Items listed in a dataset:
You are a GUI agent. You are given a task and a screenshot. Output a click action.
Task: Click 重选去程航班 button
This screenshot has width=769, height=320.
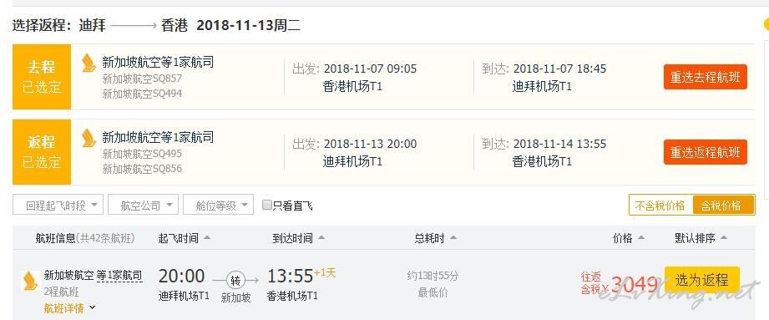pos(706,77)
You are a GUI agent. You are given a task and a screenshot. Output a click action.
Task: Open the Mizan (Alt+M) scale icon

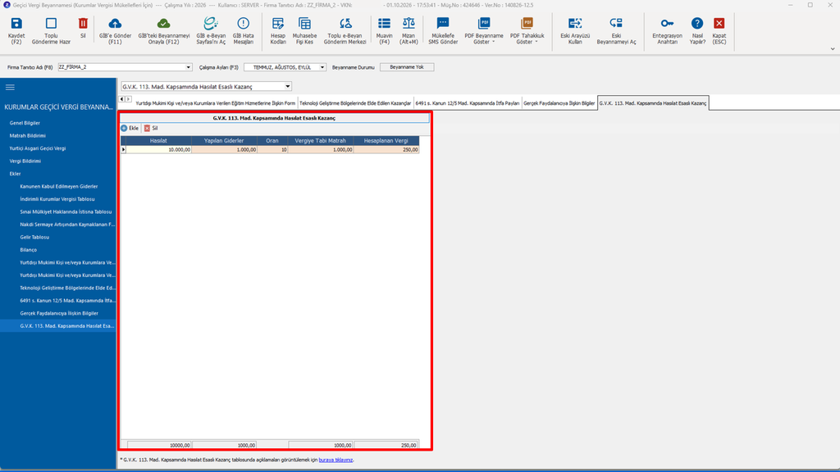(409, 24)
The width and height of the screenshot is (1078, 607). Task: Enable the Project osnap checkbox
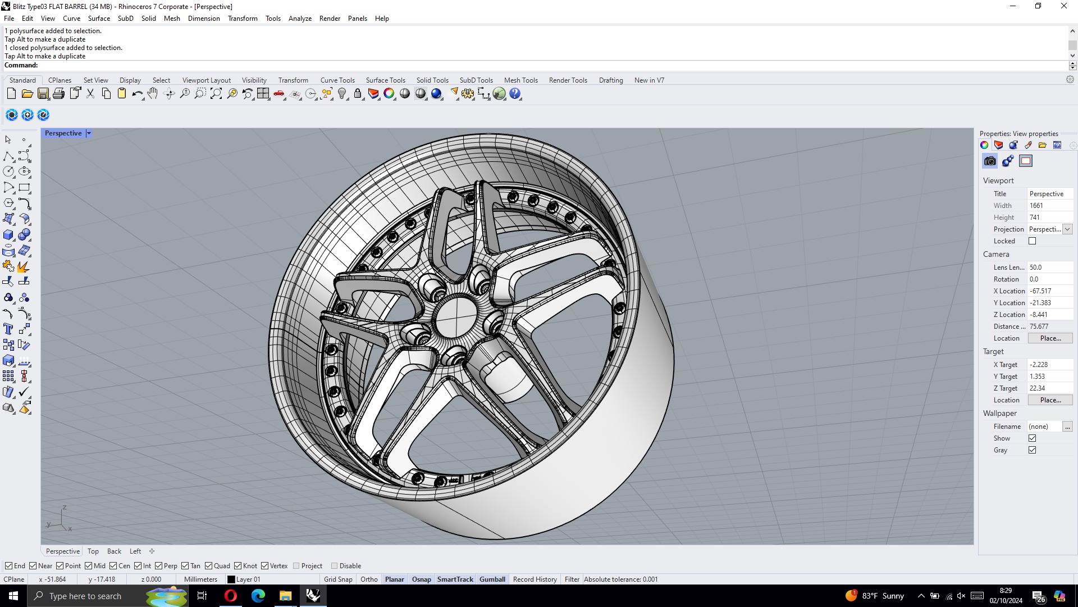[296, 566]
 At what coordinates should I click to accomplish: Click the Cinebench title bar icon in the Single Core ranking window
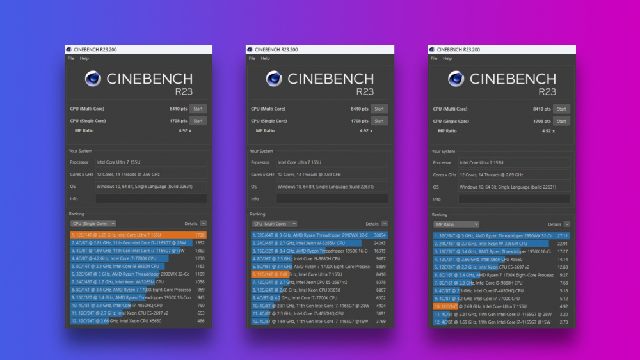(x=69, y=49)
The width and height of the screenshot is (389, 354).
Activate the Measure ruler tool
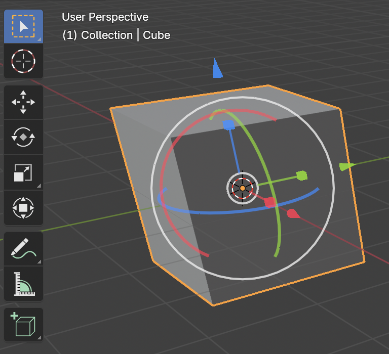23,283
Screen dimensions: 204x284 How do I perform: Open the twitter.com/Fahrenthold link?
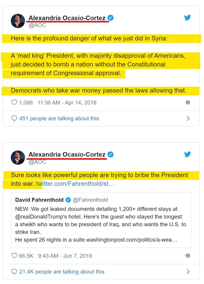[75, 184]
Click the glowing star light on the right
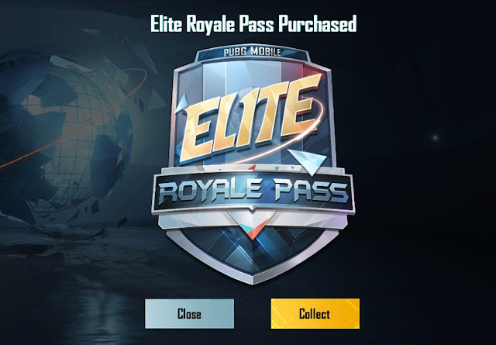Screen dimensions: 496x345 tap(436, 138)
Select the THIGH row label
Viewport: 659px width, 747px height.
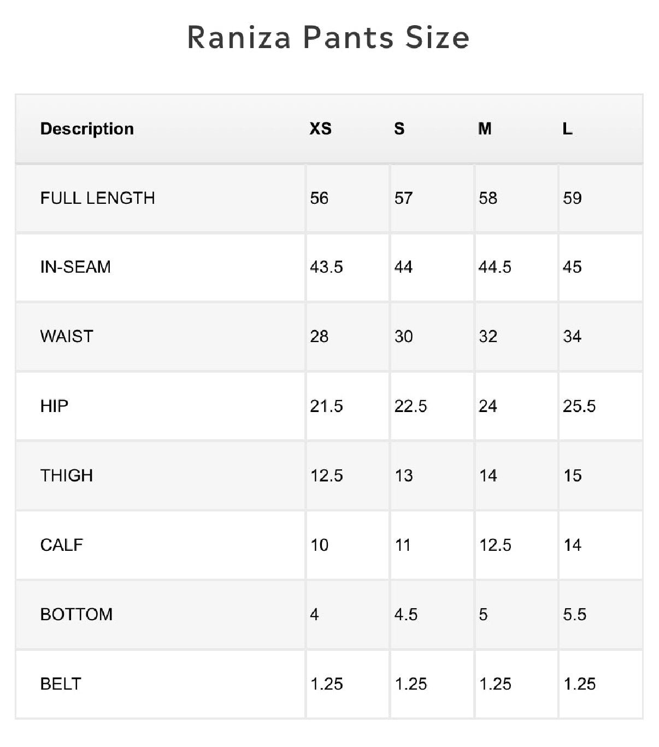coord(67,475)
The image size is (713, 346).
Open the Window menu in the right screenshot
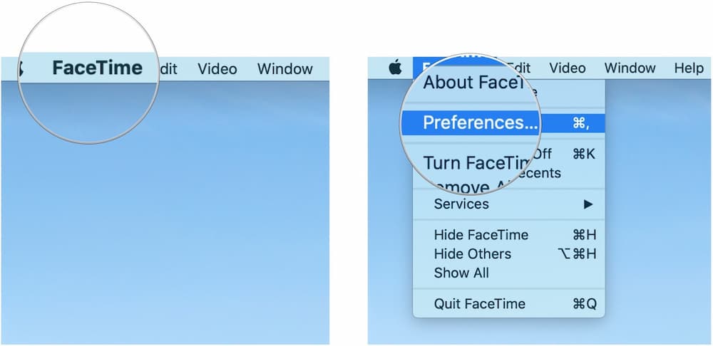click(x=630, y=68)
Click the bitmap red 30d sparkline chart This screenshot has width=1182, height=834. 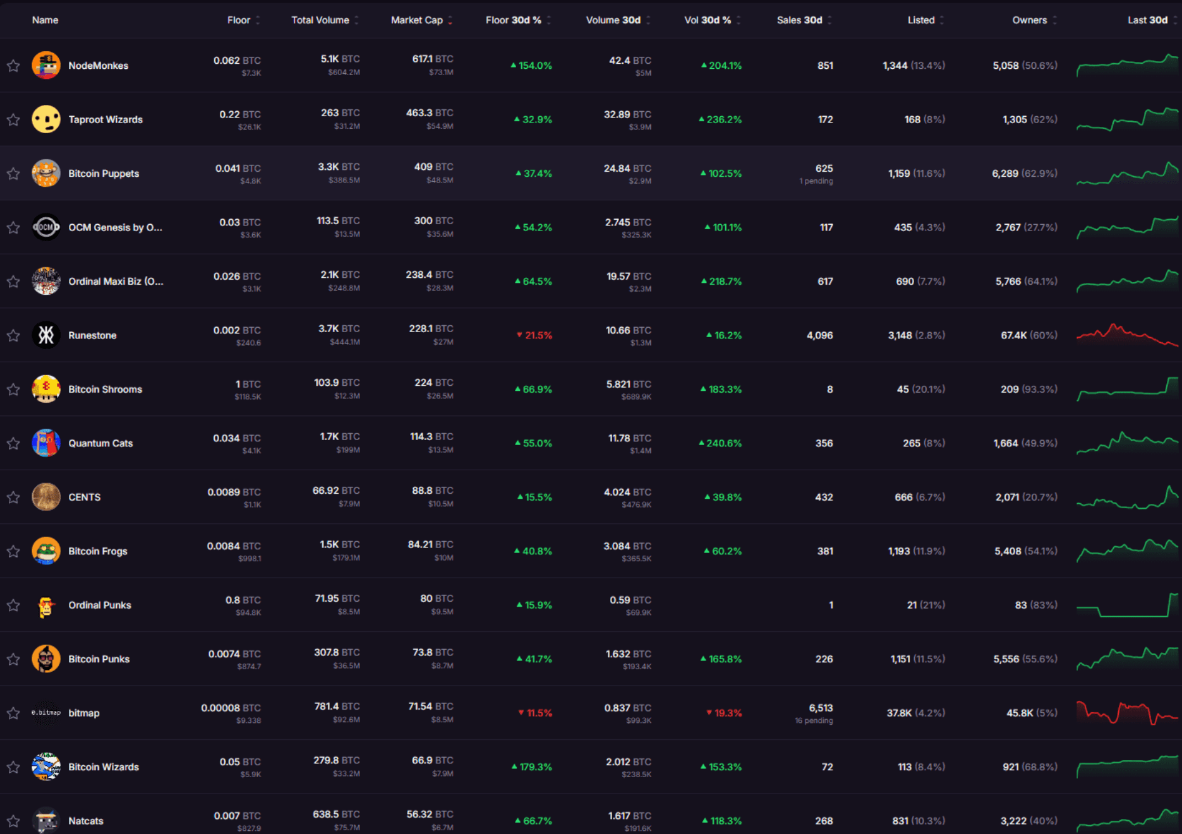[1127, 713]
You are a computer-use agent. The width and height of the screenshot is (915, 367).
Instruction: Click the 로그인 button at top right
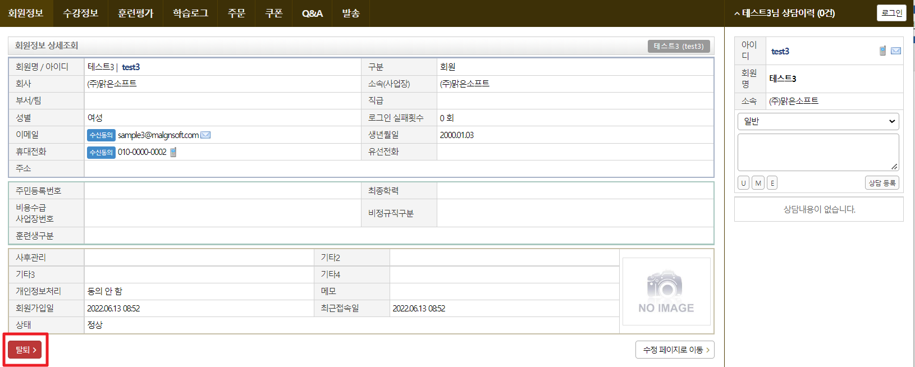pos(891,13)
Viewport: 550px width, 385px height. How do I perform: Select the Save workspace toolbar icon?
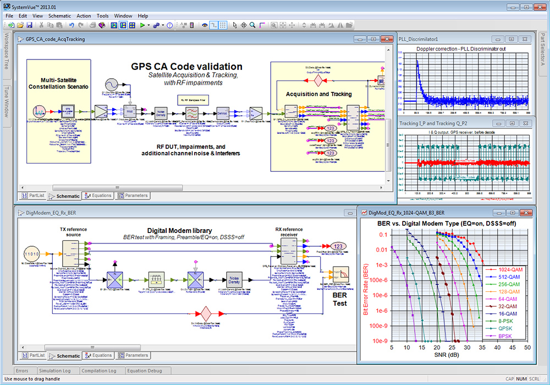point(29,25)
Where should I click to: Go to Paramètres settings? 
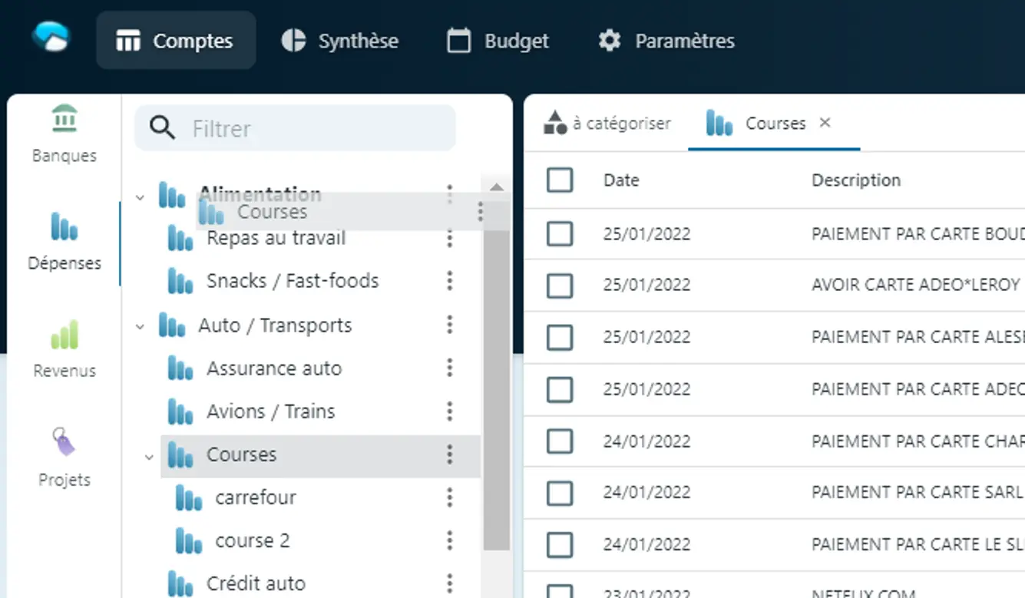(666, 41)
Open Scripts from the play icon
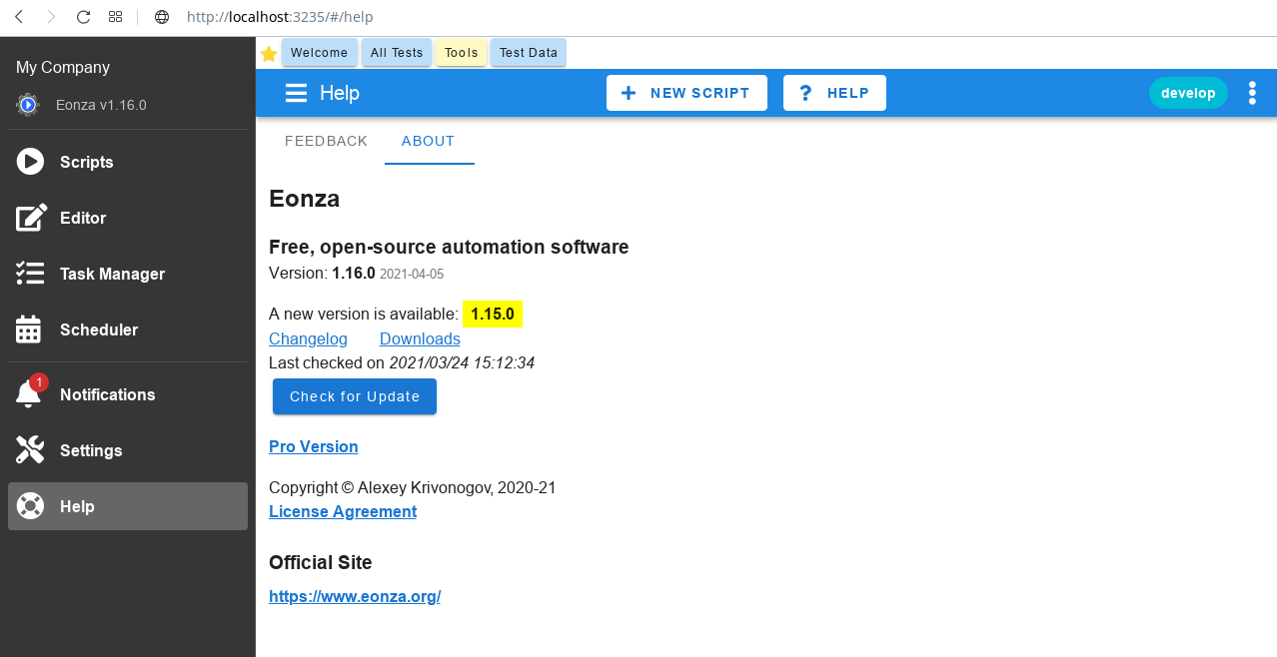Image resolution: width=1277 pixels, height=657 pixels. [30, 162]
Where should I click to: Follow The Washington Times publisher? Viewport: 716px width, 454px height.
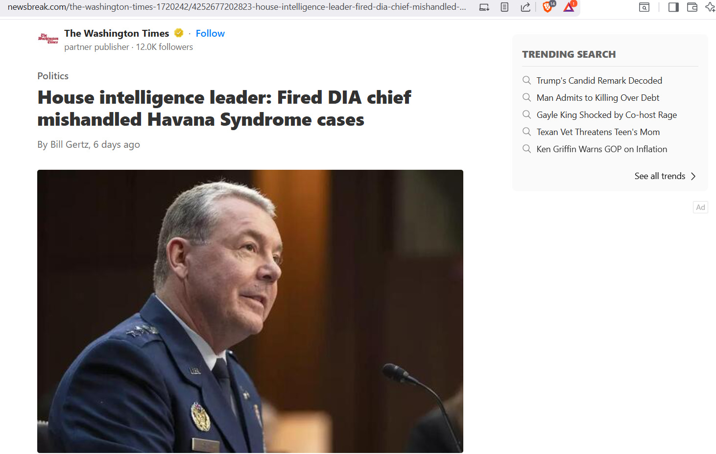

Task details:
List every line in the rows above that contains the word "should".

Task result:
 At what coordinates should I click to accomplish: Click the Cinebench title bar icon in the Single Core ranking window
Where should I click to: Go to Paramètres settings? 
Where should I click to: Follow The Washington Times publisher? Viewport: 716px width, 454px height.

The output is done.